The Board of Directors examined and approved the Group's 2026-2028 Industrial Plan update and the 2026 budget. In continuity with the previous Plan and with the Group's sustainable growth strategy, the new Plan is based on five strategic priorities:

1) Sustainability

Cementir reaffirmed its commitment to achieving net‑zero emissions by 2050 and updated its 2030 Roadmap, which outlines sustainability targets aligned with the United Nations Sustainable Development Goals. These targets are integrated into the management incentive system and cascaded across every production site.

In grey cement, the Group aims to reduce gross Scope 1 emissions to 418 kg of CO₂ per ton by 2030 (‑42% compared to 2020), a level below the threshold set by the European Taxonomy (460 kg/ton). For white cement — a niche product used in specific applications — the 2030 target is 730 kg of CO₂ per ton, representing a 20% reduction versus 2020.

Key levers to achieve these targets include reducing the clinker content in cement; developing low‑carbon cements such as FUTURECEM® and D‑Carb®; and expanding blended cements based on supplementary cementitious materials such as fly ash, pozzolana and slag. Additional drivers include the increasing use of alternative fuels and alternative energy sources, optimisation of thermal efficiency, and the recycling and reuse of materials.

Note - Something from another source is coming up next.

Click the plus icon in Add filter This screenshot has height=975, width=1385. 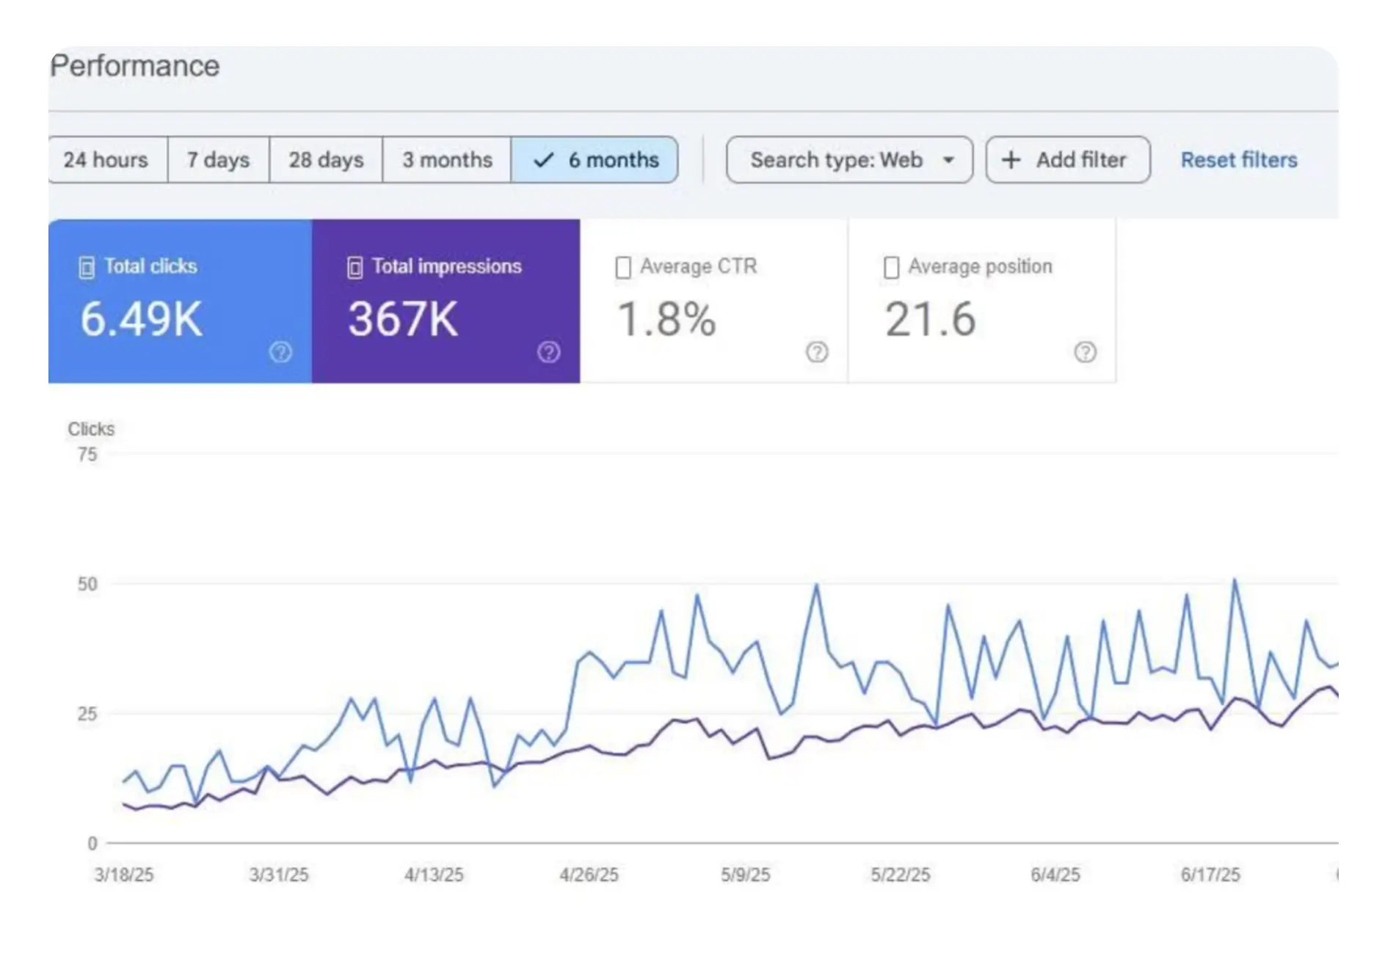[1011, 160]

A key element of the decarbonisation plan is the implementation of carbon capture and storage (CCS) technology in Aalborg, Denmark, through the ACCSION project — Cementir's first CCS initiative and one of the largest onshore carbon capture and storage systems in Europe — which will become operational in 2030. Once fully operational, it is expected to reduce CO₂ emissions by approximately 1.5 million tons per year.

On indirect Scope 2 emissions, the Group has initiated a progressive decarbonisation plan for energy procurement to increase the use of renewable electricity, through long‑term power purchase agreements (PPAs) as well as wind and/or solar installations at its sites.

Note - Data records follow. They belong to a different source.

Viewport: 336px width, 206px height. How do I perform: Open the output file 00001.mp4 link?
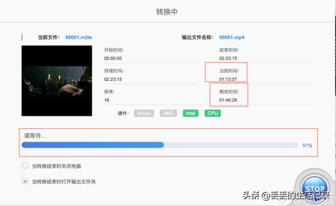pyautogui.click(x=232, y=37)
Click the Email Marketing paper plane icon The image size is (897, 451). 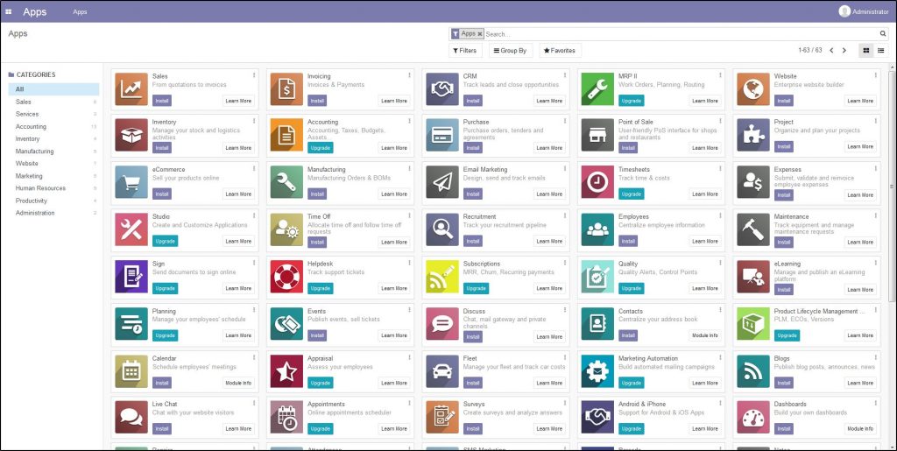pos(442,182)
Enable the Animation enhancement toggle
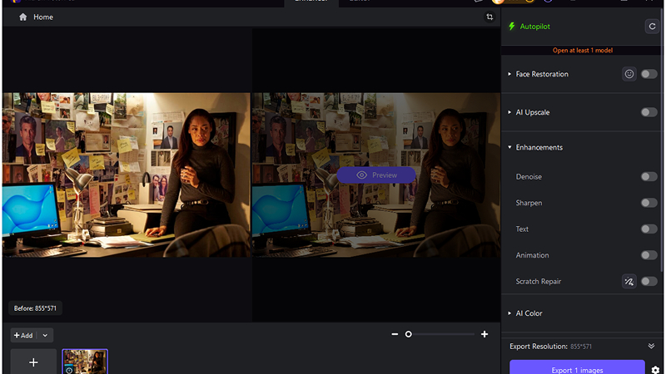This screenshot has width=666, height=374. coord(649,255)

Regarding Scope 3, Cementir is strengthening engagement across its supply chain, promoting the integration of carbon‑footprint criteria into supplier selection and qualification processes, and encouraging lower‑impact solutions in the most significant purchasing categories, including initiatives in transport and logistics.

Over the 2026–2028 period, the Group expects to invest approximately EUR 77 million in sustainability projects, including: the installation of wind turbines in Belgium, upgrades to FUTURECEM® production facilities, the transition to natural gas at plants in Denmark and Belgium, increased use of alternative fuels in Türkiye and their introduction in Malaysia and China, as well as feasibility studies for a CO₂‑capture project in Belgium.

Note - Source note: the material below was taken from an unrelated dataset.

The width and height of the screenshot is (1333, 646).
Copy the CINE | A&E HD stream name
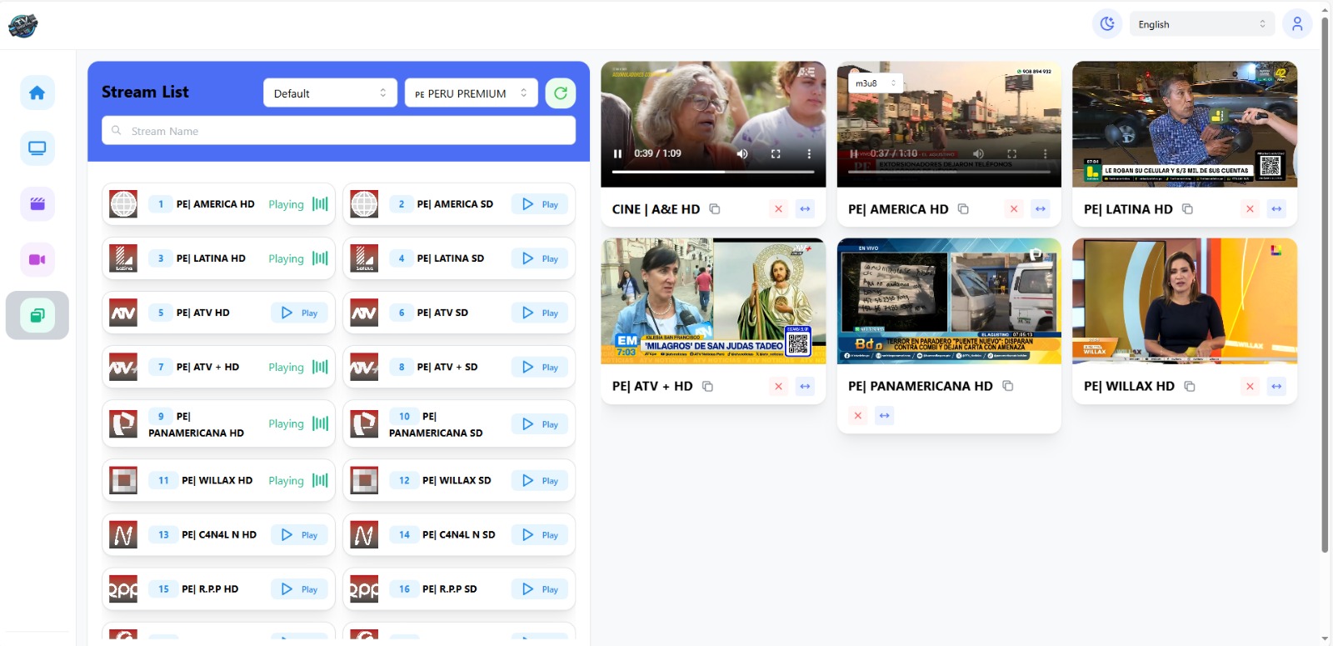715,209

The capex for the ACCSION project (CCS in Denmark) has been included in the Industrial Plan for EUR 16 million in 2026, as further detailed later in this document.

2) Valuing people

The Group promotes a strong safety culture, with a 'Zero Accidents' objective, through dedicated training and awareness programs for its employees. Cementir prioritises human capital development and the creation of an inclusive working environment that values diversity, skills, and individual potential.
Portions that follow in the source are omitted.